Rafa tenía una mala salud de hierro. La última vez que hablamos, él estaba ingresado en un hospital y yo pasaba las largas horas de la quimioterapia hablando por teléfono con amigos. En cuanto a enfermedades siempre copié al maestro. Pero Rafa era un vitalista total. Me acuerdo de una vez que él estaba ingresado en una clínica, no sé muy bien por qué razón, y fui a visitarlo. La habitación estaba en penumbra y él estaba sentado cerca de la ventana, con una almohada encima de las piernas donde reposaba un libro. No era la primera vez que lo veía en aquella posición, tan propia de quien ha pasado mucho tiempo en un centro de recuperación para tuberculosos, y él también estuvo ingresado en un centro como esos. El libro era uno de Jean-Paul Sartre (1905-1980). No recuerdo el título, pero sí que era una versión original en francés. Me reí y le pregunté: “¿Por qué lees a un pesimista en un hospital?”. Él dirigió la mirada hacia mí y con una media sonrisa, tan sarcástica como bonachona, soltó: “La felicidad no es hacer lo que uno quiere, sino querer lo que uno hace”. En realidad, la sentencia no era suya, sino del mismo Sartre y seguramente acababa de leerla. Efectivamente, depende de nosotros que la vida tenga sentido. Y Rafa supo vivir. Ser un intelectual brillante no le impidió ser un gastrónomo voraz, tanto como Termes apreciaba el fútbol. Aracil fue uno de los impulsores, junto con otros dos profesores de la UB, el antropólogo Jesús Contreras y el medievalista Antoni Riera i Melis, del premio Sent Soví de literatura gastronómica que en 1997 instauraron conjuntamente la Universitat de Barcelona, la Fundación Ferrer Sala-Freixenet y RBA.
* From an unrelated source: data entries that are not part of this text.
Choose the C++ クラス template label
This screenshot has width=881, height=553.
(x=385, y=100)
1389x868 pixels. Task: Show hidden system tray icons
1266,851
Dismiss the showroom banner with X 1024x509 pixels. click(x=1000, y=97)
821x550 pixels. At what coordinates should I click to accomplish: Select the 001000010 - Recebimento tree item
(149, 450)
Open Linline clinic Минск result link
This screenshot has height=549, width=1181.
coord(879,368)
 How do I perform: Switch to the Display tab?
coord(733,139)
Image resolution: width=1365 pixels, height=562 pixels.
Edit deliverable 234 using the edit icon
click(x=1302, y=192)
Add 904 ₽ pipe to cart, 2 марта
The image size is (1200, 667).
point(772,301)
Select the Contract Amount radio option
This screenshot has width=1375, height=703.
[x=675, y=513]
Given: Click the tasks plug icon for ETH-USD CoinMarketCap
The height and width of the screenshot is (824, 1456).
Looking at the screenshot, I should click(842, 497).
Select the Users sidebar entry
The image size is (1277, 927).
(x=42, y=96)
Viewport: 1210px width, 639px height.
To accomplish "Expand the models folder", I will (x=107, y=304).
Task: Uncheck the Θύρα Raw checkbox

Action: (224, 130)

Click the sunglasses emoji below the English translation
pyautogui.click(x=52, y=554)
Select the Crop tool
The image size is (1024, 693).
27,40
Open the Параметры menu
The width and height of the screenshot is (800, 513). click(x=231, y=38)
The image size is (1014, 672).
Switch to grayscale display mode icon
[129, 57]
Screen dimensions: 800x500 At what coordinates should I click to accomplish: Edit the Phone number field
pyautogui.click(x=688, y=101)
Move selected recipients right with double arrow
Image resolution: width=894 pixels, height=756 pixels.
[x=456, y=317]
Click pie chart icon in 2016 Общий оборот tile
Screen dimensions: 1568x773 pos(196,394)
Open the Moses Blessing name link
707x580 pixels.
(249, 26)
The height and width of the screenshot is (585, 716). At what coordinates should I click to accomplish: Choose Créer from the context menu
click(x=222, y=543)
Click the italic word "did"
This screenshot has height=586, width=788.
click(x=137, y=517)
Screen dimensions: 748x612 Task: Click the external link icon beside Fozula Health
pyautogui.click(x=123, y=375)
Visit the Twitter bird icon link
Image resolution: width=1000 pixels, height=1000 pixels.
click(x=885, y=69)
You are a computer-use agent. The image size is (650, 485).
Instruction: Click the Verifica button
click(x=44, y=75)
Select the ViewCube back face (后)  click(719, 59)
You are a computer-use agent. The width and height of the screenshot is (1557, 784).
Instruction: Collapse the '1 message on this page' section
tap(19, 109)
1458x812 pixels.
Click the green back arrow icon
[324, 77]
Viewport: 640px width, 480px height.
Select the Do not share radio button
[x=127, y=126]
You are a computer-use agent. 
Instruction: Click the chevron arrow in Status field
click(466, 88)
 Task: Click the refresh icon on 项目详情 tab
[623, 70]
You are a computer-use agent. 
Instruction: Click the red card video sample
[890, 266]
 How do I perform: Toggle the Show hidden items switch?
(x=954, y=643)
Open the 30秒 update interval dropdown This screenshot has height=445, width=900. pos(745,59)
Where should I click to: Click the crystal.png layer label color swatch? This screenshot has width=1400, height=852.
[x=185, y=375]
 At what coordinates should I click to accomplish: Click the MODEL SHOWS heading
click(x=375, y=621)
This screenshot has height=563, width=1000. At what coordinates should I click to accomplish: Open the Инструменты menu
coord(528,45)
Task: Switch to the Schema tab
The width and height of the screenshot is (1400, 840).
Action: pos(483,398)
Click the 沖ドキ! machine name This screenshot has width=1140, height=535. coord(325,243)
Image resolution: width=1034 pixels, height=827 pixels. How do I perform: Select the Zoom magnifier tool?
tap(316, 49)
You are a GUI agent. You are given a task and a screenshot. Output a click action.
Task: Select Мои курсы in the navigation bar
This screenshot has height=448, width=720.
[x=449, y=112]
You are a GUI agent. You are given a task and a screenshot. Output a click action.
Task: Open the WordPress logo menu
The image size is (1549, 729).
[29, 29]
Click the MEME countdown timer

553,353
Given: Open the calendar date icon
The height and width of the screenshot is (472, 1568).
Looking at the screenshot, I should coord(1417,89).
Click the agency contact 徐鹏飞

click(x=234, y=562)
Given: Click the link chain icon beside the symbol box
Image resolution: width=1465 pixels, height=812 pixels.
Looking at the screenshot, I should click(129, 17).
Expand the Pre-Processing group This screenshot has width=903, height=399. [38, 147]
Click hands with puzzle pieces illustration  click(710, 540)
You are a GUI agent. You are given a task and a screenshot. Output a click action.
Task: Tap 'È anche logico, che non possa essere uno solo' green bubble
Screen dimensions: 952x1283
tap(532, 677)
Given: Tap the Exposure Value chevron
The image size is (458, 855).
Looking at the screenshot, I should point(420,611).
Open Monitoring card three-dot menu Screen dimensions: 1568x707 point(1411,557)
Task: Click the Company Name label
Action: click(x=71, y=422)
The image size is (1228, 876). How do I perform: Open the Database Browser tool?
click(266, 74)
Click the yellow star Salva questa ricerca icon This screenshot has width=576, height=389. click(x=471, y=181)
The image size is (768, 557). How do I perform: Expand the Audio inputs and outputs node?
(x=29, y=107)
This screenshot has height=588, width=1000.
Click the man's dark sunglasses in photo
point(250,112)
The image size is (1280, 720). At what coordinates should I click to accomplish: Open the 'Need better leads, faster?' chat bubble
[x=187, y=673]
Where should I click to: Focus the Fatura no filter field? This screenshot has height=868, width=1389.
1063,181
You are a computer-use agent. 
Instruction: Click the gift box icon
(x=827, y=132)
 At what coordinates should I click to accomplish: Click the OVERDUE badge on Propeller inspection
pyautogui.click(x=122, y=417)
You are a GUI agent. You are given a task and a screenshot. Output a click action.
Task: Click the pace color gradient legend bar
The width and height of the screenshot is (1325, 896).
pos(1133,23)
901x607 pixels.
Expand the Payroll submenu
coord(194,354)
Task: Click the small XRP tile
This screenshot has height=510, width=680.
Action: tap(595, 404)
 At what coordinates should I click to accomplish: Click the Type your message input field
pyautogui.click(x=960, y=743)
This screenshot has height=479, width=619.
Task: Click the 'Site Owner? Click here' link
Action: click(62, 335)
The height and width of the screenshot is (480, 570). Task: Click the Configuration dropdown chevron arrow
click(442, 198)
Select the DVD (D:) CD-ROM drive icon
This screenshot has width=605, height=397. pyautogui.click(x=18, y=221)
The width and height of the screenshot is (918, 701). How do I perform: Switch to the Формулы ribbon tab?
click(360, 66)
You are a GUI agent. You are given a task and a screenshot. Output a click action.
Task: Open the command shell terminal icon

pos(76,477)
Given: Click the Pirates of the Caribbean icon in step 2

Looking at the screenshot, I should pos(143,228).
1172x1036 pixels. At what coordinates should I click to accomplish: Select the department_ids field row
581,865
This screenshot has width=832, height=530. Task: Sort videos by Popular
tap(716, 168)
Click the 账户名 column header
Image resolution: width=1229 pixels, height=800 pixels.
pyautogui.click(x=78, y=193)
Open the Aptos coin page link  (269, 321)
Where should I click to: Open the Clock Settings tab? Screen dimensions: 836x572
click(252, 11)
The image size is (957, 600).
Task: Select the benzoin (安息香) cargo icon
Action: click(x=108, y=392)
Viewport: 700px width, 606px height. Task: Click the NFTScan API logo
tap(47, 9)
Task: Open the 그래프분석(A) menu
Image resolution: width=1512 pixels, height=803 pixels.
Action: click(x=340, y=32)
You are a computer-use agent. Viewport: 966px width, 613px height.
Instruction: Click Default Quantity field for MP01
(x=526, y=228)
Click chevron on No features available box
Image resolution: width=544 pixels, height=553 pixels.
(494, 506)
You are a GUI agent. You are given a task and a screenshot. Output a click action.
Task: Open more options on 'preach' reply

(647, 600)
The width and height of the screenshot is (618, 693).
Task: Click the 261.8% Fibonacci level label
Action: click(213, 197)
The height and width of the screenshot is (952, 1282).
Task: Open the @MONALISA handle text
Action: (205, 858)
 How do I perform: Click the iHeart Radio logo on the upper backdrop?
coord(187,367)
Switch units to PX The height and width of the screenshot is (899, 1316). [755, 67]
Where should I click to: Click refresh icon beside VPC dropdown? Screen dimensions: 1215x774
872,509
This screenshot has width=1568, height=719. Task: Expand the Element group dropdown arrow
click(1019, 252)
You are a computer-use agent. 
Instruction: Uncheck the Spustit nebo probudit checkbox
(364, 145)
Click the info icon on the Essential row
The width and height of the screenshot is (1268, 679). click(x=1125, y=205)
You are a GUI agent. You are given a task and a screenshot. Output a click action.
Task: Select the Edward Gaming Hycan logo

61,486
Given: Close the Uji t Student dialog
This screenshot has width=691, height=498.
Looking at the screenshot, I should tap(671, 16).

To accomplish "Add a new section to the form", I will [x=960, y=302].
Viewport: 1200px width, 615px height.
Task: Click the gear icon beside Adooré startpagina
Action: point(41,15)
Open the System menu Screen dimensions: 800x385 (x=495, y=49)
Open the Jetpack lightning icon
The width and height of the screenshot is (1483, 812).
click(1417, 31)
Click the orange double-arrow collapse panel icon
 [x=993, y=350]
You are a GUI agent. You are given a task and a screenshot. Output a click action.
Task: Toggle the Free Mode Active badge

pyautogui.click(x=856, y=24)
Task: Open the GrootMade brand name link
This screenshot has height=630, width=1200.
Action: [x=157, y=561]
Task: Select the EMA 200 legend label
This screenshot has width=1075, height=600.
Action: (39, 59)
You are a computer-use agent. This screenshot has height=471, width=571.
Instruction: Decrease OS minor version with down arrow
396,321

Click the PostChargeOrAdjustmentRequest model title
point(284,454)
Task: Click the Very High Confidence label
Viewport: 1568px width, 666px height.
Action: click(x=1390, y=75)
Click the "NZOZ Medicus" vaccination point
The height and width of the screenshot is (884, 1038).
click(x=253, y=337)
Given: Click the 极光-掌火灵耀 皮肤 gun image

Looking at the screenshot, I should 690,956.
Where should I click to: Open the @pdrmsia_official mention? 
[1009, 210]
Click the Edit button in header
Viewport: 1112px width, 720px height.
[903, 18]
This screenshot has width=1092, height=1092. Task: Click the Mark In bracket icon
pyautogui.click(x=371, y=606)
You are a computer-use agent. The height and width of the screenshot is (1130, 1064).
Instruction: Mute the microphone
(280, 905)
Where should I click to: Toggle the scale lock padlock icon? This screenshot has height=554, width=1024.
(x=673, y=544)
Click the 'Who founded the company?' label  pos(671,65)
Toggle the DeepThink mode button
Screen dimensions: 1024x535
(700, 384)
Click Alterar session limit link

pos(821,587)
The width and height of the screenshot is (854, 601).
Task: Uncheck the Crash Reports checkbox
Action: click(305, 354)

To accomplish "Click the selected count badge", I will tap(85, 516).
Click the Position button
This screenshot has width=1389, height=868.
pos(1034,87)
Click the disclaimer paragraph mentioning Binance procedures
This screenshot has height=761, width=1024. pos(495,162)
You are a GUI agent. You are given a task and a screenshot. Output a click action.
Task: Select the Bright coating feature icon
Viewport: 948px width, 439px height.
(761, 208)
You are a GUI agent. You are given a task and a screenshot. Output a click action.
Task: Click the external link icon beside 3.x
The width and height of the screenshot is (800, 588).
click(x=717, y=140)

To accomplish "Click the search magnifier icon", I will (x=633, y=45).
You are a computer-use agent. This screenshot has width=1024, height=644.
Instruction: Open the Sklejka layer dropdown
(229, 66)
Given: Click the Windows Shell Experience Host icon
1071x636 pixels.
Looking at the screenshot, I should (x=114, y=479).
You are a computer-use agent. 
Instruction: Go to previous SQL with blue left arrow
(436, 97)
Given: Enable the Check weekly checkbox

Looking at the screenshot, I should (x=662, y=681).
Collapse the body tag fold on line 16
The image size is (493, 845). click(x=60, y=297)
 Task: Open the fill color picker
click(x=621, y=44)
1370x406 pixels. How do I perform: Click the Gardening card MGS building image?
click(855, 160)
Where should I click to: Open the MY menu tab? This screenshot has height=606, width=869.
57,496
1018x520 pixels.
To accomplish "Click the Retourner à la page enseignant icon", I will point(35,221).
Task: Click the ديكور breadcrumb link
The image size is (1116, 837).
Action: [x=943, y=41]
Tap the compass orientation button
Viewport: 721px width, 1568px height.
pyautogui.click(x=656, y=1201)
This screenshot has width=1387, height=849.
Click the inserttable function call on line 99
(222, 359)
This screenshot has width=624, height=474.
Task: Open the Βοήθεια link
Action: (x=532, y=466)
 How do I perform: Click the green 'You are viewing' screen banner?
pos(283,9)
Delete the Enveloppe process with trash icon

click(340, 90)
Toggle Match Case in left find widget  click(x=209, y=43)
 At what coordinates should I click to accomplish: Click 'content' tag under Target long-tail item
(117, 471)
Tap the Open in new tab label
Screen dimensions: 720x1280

Pensar en la pérdida de los maestros provoca que surjan espontáneos unos versos de Ausiàs March que Raimon supo cantar de maravilla:

Amo con desmesura lo pasado,
que es no amar nada, porque ya se ha ido;
con este pensamiento me deleito,
pero sin él aumenta mi dolor,
como le ocurre al condenado a muerte,
que lo sabe hace tiempo y se conforta,
y, haciéndole creer en el indulto, 
lo llevan a morir sin un recuerdo.

(Traducción de José María Micó)

Adiós, maestro Aracil: contigo se marcha una parte de mí que, sin embargo, siempre llevaré dentro de mí. Como un tributo, como una deuda para agradecer quien soy. El profesor Aracil no tenía creencias religiosas, ni yo tampoco las tengo, pero la relación que manteníamos entre nosotros se ajustaba como anillo al dedo al modo como el pastor y pedagogo estadounidense Howard G. Hendricks (1924-2013) entendía la relación entre un maestro y un alumno: “La enseñanza que deja huella no es la que se hace de cabeza a cabeza, sino de corazón a corazón”.